Ms. Johnson’s death came less than a week after a federal advisory panel concluded that the Food and Drug Administration should issue stronger warnings to doctors that this class of antidepressants may be linked to suicide and violent behavior in children and teenagers.

A review board has told Eli Lilly to stop entering new patients into the trial, and to have all the current participants evaluated by an independent psychiatrist.

Robert Smith, a Lilly spokesman, said the company did not believe that duloxetine, the drug’s generic name, caused the suicide.

“This drug has been studied in 9,000 patients, in depressed and nondepressed healthy people, and we have not been able to discern any signal between duloxetine and suicide or suicidal ideation,” Mr. Smith said.

Ms. Johnson had not shown signs of depression, distress or mood swings throughout about a month in the trial, said Dr. Alan Breier, Lilly’s chief medical officer.

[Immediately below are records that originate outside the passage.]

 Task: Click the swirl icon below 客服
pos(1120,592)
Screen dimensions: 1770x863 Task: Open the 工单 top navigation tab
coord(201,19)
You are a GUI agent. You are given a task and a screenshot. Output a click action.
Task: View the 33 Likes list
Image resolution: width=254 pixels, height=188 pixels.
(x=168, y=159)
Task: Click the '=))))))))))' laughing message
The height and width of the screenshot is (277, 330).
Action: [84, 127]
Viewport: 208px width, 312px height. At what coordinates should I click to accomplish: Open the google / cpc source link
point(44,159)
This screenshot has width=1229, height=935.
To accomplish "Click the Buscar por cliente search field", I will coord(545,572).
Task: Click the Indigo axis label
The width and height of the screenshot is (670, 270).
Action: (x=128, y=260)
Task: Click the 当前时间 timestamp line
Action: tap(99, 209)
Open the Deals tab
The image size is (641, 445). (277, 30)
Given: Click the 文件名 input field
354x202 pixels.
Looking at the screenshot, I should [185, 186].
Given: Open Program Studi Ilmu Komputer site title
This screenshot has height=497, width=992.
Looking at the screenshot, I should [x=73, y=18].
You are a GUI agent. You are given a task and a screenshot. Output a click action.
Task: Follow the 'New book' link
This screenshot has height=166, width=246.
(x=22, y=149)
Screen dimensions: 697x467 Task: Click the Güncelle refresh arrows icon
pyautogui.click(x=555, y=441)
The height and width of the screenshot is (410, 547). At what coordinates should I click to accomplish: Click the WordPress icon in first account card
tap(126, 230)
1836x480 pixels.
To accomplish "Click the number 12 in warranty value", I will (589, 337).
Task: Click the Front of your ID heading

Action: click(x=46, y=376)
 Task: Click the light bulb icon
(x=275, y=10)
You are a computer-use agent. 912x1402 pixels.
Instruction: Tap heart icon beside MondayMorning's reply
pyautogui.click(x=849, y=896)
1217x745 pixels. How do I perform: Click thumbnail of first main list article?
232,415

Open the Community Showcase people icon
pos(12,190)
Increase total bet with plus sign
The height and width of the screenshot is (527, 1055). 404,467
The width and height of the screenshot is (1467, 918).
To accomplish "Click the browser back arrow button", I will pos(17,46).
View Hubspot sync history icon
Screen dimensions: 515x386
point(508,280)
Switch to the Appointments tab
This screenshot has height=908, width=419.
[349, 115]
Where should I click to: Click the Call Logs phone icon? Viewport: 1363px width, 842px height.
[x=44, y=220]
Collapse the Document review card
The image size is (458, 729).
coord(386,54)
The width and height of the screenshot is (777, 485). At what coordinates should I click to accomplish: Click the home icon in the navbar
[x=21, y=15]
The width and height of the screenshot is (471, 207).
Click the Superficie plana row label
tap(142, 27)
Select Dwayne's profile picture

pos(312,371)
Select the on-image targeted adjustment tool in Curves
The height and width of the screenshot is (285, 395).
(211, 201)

Patients who abruptly stop therapy with some antidepressants often experience withdrawal symptoms that can include severe agitation, unusual dreams and night sweats. This is especially true of antidepressants like Paxil, made by GlaxoSmithKline, that leave the bloodstream quickly. Cymbalta also leaves the blood stream quickly.

Dr. Breier said Ms. Johnson did not appear to be suffering any withdrawal symptoms. He said the company might never be able to answer why Ms. Johnson killed herself.

“Most people who commit suicide in the general population leave people asking these kinds of questions,” Dr. Breier said. “And just because this happens while someone is taking a drug doesn’t mean the drug caused it.”

Ms. Johnson did not leave a suicide note. She hanged herself in a shower stall Saturday night in the bathroom of Lilly’s dormlike laboratory on the top two floors of the Indiana University Medical Center.

She had been attending nearby Indiana Bible College but left school to participate in the study because it paid $150 a day plus meals.

Whether antidepressants cause some people to commit suicide was an issue that flared briefly in the early 1990’s but had been largely dismissed by mainstream researchers until last summer. That is when GlaxoSmithKline warned that a series of studies had found that children and teenagers given Paxil were more likely to attempt or think about suicide than those given a placebo.

Wyeth soon followed with a warning suggesting that its antidepressant, Effexor, should not be given to children. British and American drug regulators set to work studying the problem. The British soon concluded that most antidepressants in this class should not be used in children and teenagers since they have not proved effective in that population and could be linked to suicide.

The F.D.A. continues to study the issue, said Susan Cruzan, an agency spokeswoman. The agency is aware of Ms. Johnson’s death and will evaluate its implications once the agency receives all of the needed information about it, Ms. Cruzan said.